Mrs. Weasley looked around and said, "I can’t make it grow back, not when it’s been removed by Dark Magic. But it could have been so much worse... He’s alive."

  • 1
    "apparently needs to be performed three times to be effective" I always figured this was because Harry had cast it particularly well/viciously at Malfoy. (Cf. his ineffectual Cruciatus on Bellatrix later.) Knowing Snape, I'd think he'd be thorough enough to invent an effective countercurse to his spell. – Josh Caswell Dec 16 '17 at 23:05
  • @Josh I thought the opposite: Harry's spell was relatively ineffective, because he didn't even know what spell he was casting or what it would do. Cf. the one cast by Snape against George, which was far more damaging. – Rand al'Thor Dec 17 '17 at 11:03
  • Hm, good point about him not actually knowing what he was casting. I'm not sure about the one that hit George being more effective, though: taking an ear off vs. gaping bleeding gashes all over? Not that either sounds fun, but I'd rather be George. – Josh Caswell Dec 17 '17 at 13:47
  • Another answer here arguing that Harry's casting was actually poor-quality: scifi.stackexchange.com/a/161704 I'll buy it. Also, according to HP wikia, the spell is called "Vulnera Sanentur". – Josh Caswell Dec 17 '17 at 13:53
6

There is one, but Snape will probably have to teach it to you.
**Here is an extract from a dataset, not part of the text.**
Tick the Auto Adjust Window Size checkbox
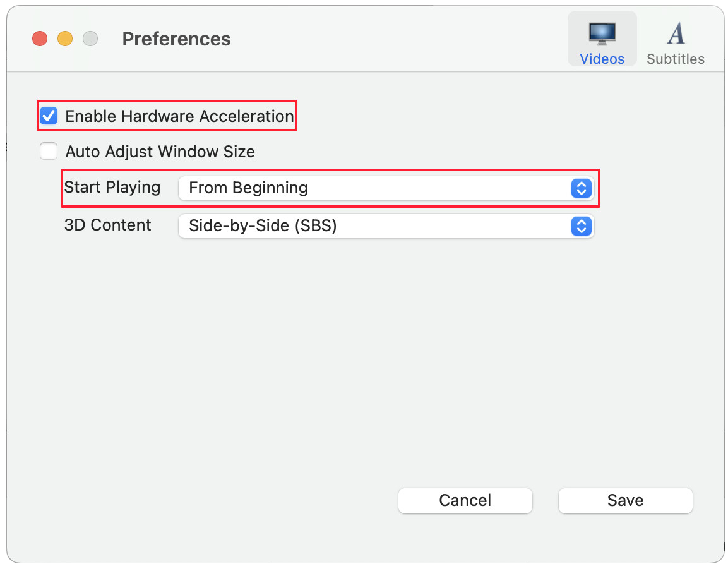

As we know Harry learned the spell from potions book that had once belonged to Snape, and Snape was the "inventor" of the spell. It stands to reason that Snape was then also the inventor of the counter-curse.

The scene from the film comes from the description in the books

The door banged open behind Harry and he looked up, terrified: Snape had burst into the room, his face livid. Pushing Harry roughly aside, he knelt over Malfoy, drew his wand and traced it over the deep wounds Harry’s curse had made, muttering an incantation that sounded almost like song. The flow of blood seemed to ease; Snape wiped the residue from Malfoy’s face and repeated his spell. Now the wounds seemed to be knitting.

Harry was still watching, horrified by what he had done, barely aware that he too was soaked in blood and water. Moaning Myrtle was still sobbing and wailing overhead. When Snape had performed his counter-curse for the third time, he half lifted Malfoy into a standing position.